We were on a singular IPO path and we submitted our S-1 to the SEC three weeks ago. Panasonic approached us when we were on that path. We evaluated their proposal, and their strategy to leave us standalone within the company to progress the vision of an autonomous supply chain. We already had cultural alignment over the last three years, so there was a lot of mutual trust between the two teams.

We had had interest from very large companies to acquire us in the last year, in the last couple of months, but as we evaluated our options we decided to go with Panasonic. This was a management decision that we recommended to the Board of Directors.

They have the capability, sensors and IoT on the edge that will be part of our ecosystem. We looked at everything - the valuation, but largely the welfare of our customers and associates, and the standalone aspect of the entity within Panasonic was attractive to us.

That said, Rishi acknowledges that acquisition did not come completely out of the blue. When Panasonic took its initial, unsolicited stake last year, it apparently hinted that it might be interested in acquiring the company.

Now that it's a done deal (subject to regulatory approval), will Blue Yonder become a sales channel for Panasonic hardware at the edge? And will Panasonic sell Blue Yonder solutions into its supply chain and retail customers, on the back of its IoT/edge presence?

Rishi is at pains to keep all existing relationships open. He says:

That hasn't been planned. We want to be careful, because we have a very strong ecosystem base, who have similar offerings. So, it's natural that where tools are available, where that happens, we will encourage and work with that, but not at the cost of working with other ecosystem partners. Panasonic has an ecosystem of other software providers, and we don't want to encumber that either.

He adds:

Panasonic is a pit stop. There have been no big celebrations, it's a pitstop. What was attractive to us about going under the Panasonic umbrella is that our vision, our strategy, our culture will be preserved, and it will get accelerated. We will organically, and very selectively, continue to build a company for posterity's sake.

Pandemic impact 

Panasonic aside, how has 14 months of pandemic treated Rishi's company, since it became Blue Yonder last February? In July 2020 - as Panasonic's minority stake completed - Blue Yonder acquired SaaS commerce and fulfilment microservices provider Yantriks.

Since lockdown #1, Rishi says that 134 new customers have joined a roster that includes Walmart, DHL, Petco, Diageo, and Marks & Spencer. That customer list maintains the longstanding balance of 50 percent retail, 40 percent manufacturing, and 10 percent third-party logistics, with no single client contributing more than five percent of revenues. He explains:

The pandemic has proved to us that we are an essential platform. At the end of the day, we deliver food, water, clothing, medicines to families worldwide. Our customers have one mission to deliver, effectively, efficiently, their goods to consumers, and we have stood up agile capabilities.

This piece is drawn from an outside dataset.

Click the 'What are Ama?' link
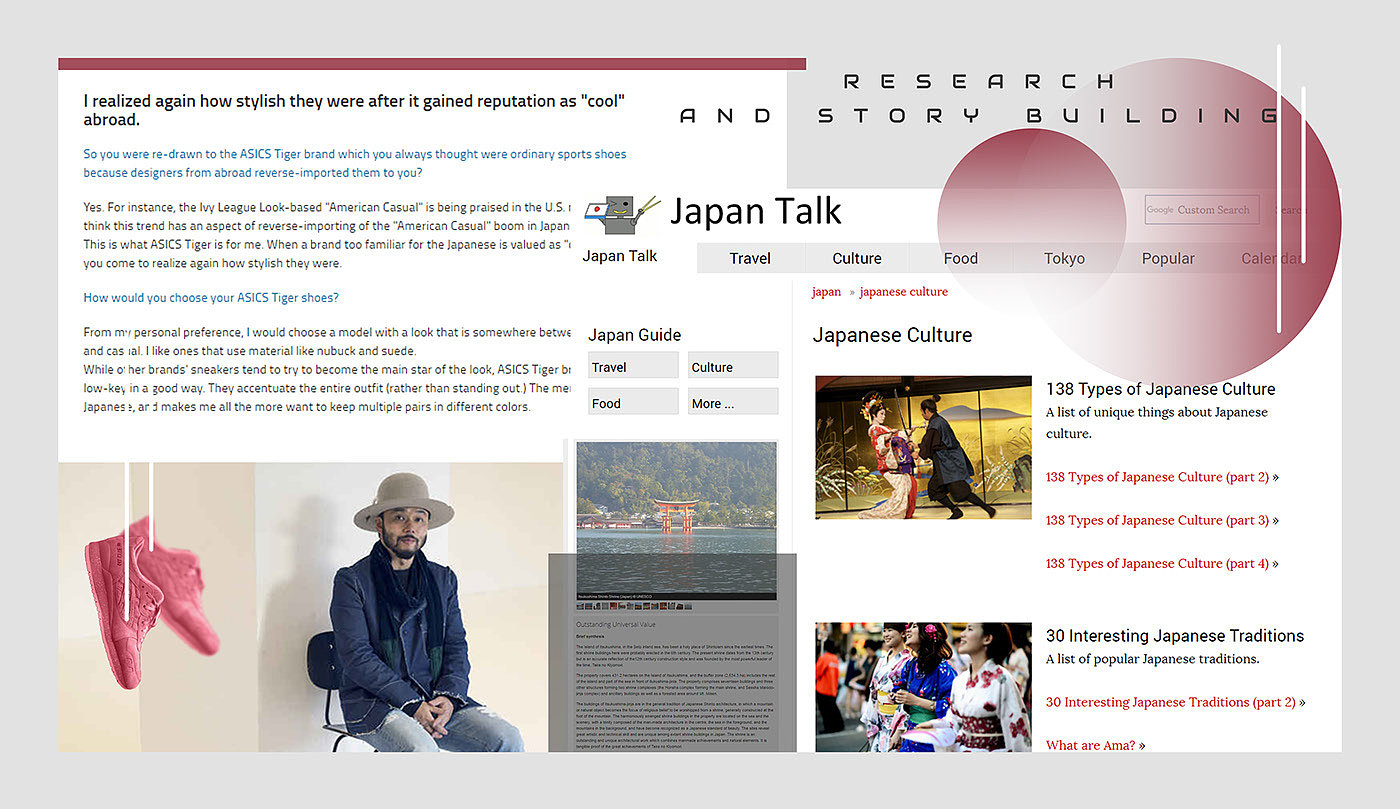Viewport: 1400px width, 809px height. [x=1091, y=745]
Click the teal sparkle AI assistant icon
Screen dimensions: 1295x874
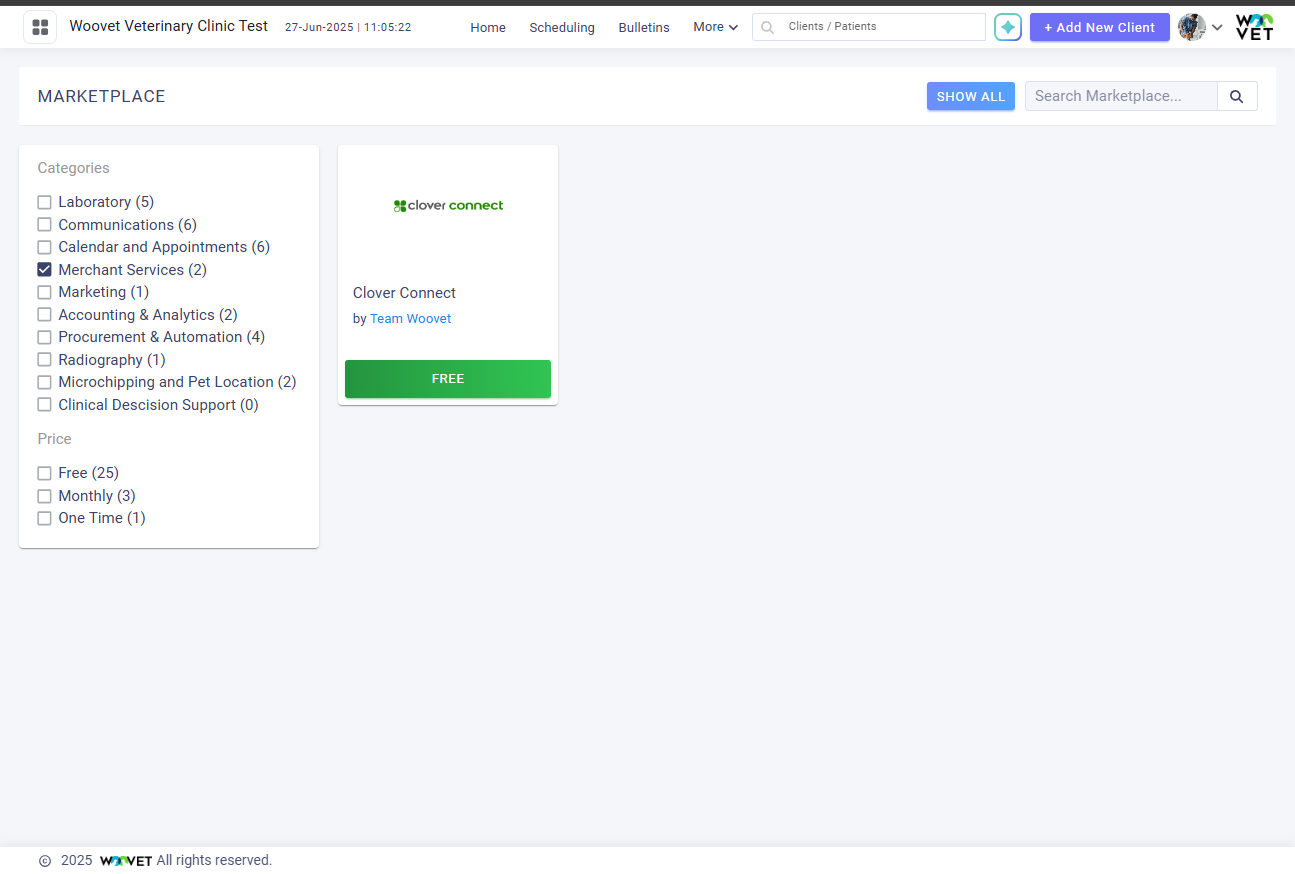[1007, 27]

As the virus was blanketing the Earth, we were overlaying factory floors, warehouses, fleets, retail stores, identifying inventory and dispatching it closest to the consumer. And we did that with manufacturers, we did that with logistics companies, we did that extensively with groceries and pharmacies. We have accelerated our roadmap.

So where next on that roadmap? Rishi says: 

I don't like big, big transformational acquisitions. We like tuck-in acquisitions that add to our capability and to our talents, and you may see that. You will see us come out in the logistics execution space, even more so than you've seen.

In 2021-22, we want to come out with some provocative offerings that are attuned to today's world. I don't want to open the kimono too much, but you will see greater representation of our open platform, where we incorporate our partner ecosystem a lot more.

That's a huge change from two years ago. The partner ecosystem, and nurturing our partner ecosystem on our open platform, will be a big area of emphasis.

My take

Abandoning IPO for acquisition when customer numbers and cloud supply chains are soaring is a bold move, albeit one that leaves Blue Yonder only having to keep a single, supportive shareholder happy.